» Task
Look through the listing below and report how many lines contain "computer", as a bare number.

=== Data extracts ===

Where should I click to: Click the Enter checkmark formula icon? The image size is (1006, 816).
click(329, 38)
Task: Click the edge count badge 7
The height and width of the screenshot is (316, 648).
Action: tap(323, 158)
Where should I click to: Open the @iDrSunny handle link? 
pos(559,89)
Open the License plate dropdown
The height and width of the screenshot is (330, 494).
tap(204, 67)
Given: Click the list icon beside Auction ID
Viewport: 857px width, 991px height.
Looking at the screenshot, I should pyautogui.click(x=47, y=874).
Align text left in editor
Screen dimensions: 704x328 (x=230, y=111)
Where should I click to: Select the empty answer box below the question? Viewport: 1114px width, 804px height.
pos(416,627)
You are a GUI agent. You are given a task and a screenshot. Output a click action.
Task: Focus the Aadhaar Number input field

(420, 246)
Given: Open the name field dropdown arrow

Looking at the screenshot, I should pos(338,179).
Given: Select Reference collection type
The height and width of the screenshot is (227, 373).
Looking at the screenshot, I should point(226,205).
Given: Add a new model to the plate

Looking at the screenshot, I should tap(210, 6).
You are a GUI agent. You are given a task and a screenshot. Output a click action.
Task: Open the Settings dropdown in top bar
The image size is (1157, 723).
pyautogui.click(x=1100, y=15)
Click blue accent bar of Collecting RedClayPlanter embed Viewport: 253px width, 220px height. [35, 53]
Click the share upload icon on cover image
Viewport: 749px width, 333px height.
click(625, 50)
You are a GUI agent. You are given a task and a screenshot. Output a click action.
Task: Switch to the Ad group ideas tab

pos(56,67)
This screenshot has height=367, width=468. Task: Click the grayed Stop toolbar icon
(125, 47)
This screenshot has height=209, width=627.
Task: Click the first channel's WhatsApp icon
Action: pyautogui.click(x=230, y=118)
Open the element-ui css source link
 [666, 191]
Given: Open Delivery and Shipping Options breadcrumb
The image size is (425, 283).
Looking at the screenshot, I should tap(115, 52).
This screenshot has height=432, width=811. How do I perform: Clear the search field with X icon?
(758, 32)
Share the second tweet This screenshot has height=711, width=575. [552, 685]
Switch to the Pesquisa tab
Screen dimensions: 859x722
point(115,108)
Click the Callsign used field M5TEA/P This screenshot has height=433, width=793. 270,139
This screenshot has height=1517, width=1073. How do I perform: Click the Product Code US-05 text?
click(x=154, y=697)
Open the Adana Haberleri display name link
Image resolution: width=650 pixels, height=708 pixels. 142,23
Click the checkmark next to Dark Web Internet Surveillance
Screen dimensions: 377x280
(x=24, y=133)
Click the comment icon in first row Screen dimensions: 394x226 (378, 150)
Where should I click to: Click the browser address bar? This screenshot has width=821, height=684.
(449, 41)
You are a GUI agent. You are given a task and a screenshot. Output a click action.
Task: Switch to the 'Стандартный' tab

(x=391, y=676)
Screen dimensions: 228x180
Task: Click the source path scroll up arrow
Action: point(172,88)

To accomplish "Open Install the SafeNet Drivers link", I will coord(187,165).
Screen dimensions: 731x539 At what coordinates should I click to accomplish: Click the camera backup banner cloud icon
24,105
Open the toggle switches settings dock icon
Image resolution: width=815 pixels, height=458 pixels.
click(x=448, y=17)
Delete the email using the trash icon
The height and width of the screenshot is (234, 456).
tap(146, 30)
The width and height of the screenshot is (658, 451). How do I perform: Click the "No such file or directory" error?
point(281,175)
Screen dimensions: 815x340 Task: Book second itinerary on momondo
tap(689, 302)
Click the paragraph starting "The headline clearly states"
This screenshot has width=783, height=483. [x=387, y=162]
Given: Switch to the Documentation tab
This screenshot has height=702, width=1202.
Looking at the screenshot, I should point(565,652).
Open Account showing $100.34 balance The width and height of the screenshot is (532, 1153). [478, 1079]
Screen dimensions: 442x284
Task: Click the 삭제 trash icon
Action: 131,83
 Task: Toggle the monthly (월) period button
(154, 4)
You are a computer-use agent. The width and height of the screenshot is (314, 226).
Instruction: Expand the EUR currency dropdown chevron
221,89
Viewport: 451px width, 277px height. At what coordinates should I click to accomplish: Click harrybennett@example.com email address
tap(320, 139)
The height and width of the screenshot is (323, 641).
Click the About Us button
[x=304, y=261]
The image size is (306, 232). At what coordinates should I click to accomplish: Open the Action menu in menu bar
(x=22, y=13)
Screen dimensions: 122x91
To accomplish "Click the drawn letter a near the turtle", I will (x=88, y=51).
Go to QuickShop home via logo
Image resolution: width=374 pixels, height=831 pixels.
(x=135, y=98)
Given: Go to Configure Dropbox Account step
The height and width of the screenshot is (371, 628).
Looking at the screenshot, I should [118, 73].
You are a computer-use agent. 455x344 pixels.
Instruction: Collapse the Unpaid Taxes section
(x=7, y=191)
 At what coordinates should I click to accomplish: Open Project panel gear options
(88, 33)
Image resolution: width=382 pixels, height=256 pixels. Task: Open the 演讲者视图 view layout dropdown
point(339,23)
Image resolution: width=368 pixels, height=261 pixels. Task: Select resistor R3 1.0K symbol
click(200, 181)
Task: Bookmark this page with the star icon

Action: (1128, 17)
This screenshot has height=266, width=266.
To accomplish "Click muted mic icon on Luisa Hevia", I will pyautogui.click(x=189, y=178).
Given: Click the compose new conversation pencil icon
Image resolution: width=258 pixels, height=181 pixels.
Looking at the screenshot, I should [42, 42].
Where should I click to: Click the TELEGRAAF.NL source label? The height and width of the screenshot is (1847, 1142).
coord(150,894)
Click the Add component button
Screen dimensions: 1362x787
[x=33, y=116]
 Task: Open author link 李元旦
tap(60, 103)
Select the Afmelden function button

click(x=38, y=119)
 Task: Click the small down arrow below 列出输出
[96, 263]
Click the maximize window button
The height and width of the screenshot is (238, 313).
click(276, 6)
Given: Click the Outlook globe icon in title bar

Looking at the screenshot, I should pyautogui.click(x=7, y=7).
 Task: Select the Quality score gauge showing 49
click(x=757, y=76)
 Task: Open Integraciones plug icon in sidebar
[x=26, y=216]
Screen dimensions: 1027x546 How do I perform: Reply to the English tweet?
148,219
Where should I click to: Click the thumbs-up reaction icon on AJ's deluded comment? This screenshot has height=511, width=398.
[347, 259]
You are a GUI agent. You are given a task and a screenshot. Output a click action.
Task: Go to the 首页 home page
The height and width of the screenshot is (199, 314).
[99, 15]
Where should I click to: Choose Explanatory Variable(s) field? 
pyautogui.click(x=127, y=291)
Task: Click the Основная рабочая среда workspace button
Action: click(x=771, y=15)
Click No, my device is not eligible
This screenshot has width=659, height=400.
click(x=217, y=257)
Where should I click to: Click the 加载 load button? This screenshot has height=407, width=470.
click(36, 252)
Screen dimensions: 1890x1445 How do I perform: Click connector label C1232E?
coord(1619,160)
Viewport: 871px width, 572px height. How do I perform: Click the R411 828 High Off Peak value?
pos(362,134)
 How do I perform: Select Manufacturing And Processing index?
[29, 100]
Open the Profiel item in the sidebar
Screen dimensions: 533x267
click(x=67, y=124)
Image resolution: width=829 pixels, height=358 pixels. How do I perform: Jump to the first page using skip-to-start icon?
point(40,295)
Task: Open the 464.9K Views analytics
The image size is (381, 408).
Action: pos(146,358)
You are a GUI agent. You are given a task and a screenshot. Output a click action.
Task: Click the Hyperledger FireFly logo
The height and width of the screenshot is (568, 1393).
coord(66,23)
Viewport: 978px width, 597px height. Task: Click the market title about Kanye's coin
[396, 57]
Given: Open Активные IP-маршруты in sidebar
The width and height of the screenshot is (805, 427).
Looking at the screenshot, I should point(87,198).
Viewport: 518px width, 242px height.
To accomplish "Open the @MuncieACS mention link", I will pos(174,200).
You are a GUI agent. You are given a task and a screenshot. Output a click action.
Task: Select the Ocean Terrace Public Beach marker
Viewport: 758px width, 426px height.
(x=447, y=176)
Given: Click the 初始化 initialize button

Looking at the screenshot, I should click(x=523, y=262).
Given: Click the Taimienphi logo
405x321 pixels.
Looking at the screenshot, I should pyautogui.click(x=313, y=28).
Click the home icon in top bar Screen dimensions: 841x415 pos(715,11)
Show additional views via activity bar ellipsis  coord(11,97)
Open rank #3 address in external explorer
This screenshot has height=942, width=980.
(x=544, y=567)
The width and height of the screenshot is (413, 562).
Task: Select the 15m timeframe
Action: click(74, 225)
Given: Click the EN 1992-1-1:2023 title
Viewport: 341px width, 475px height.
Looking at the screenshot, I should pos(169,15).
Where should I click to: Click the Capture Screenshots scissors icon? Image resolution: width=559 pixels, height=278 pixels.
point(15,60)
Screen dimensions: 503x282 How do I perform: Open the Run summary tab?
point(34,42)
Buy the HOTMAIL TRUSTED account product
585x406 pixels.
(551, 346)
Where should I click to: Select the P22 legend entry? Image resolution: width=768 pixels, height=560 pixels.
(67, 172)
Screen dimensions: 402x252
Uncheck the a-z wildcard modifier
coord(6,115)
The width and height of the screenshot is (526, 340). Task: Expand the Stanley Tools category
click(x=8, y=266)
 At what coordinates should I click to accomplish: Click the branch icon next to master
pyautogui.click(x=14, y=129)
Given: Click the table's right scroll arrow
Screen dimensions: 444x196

===

» Exercise output
2